Newcastle is a great news patch, and the Chronicle newsroom was at the forefront of Reach’s digital transformation. I couldn’t have picked a better place to start.

After three years in the North East I moved to London with MailOnline. Then in early 2018 Hollywood came calling: PA Media – then called the Press Association – dispatched me to California as Los Angeles correspondent.

One of my earliest memories in the job was driving down Sunset Boulevard one sunny afternoon, the top down on my convertible Mustang, on the way to a film premiere. It wasn’t quite as glamorous as it sounds: the Mustang was 20 years old with rusted panels. But given I’d been knocking doors in Byker 18 months earlier, I wasn’t complaining.

The PA job was incredible at times. I interviewed Clint Eastwood, who couldn’t understand a word of my thick scouse accent and had to rely on the star of his film to translate. Most weekends I was in a suite at the Four Seasons in Beverly Hills, making the most of the short rib buffet between sit-downs with A-list celebrities at press junkets.

The only downside was when the valet brought my rusted Mustang to the lobby and I’d climb inside while the Rolls-Royce and Ferrari drivers looked on in disgust.

Reporter Keiran Southern press photo at Southern California Journalism Awards

Winning Print Journalist of the year at the Southern California Journalism Awards.

Journalism allows you to witness momentous moments. At PA I spent the night of the 2020 presidential election outside the White House in Washington DC and was in the courtroom in downtown Los Angeles when Britney Spears’ conservatorship was terminated.

I’ve been to the Met Gala and the Oscars (twice) as well as most other awards shows.

Since November 2021 I’ve been at The Times. As West Coast correspondent and later editor, I’ve reported from across North America on issues such as immigration, the fentanyl crisis and of course Hollywood, where I still live.

In June I was named Print Journalist of the Year at the Southern California Journalism Awards, a proud moment made possible by my world-class colleagues.

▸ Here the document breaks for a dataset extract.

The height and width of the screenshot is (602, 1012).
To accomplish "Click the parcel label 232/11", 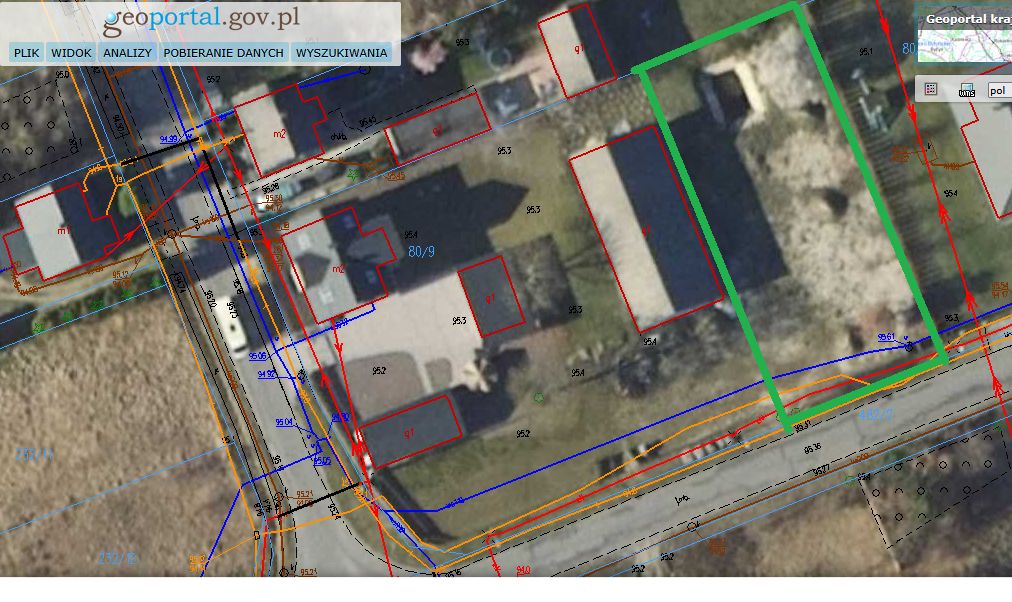I will click(x=34, y=455).
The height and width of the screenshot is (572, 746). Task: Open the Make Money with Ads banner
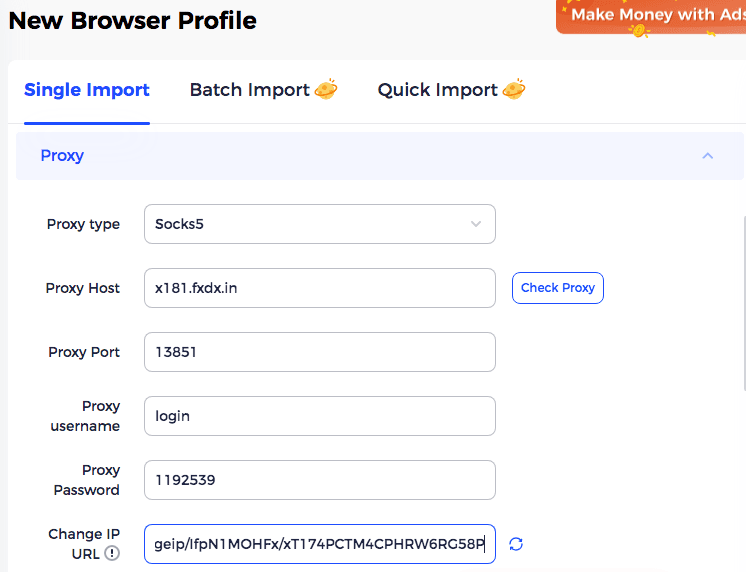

None of this would have been possible without the JDF. Its financial help allowed me to break into journalism. While I was training in Newcastle, staff were often in touch asking how I was and if there was anything they could do to help.

I am proud to have paid that help back in a small way by serving as a mentor for new JDF recipients.

If I have any advice for aspiring journalists, it is to ignore the doomsayers who claim the industry is dying. We have challenges, of course. But there can have been few periods in recent history more exciting to cover than the one we’re in now. And thanks to the JDF, more reporters from diverse backgrounds than ever will get the chance to be part of it.

That means a wider lens on society and a stronger journalism industry.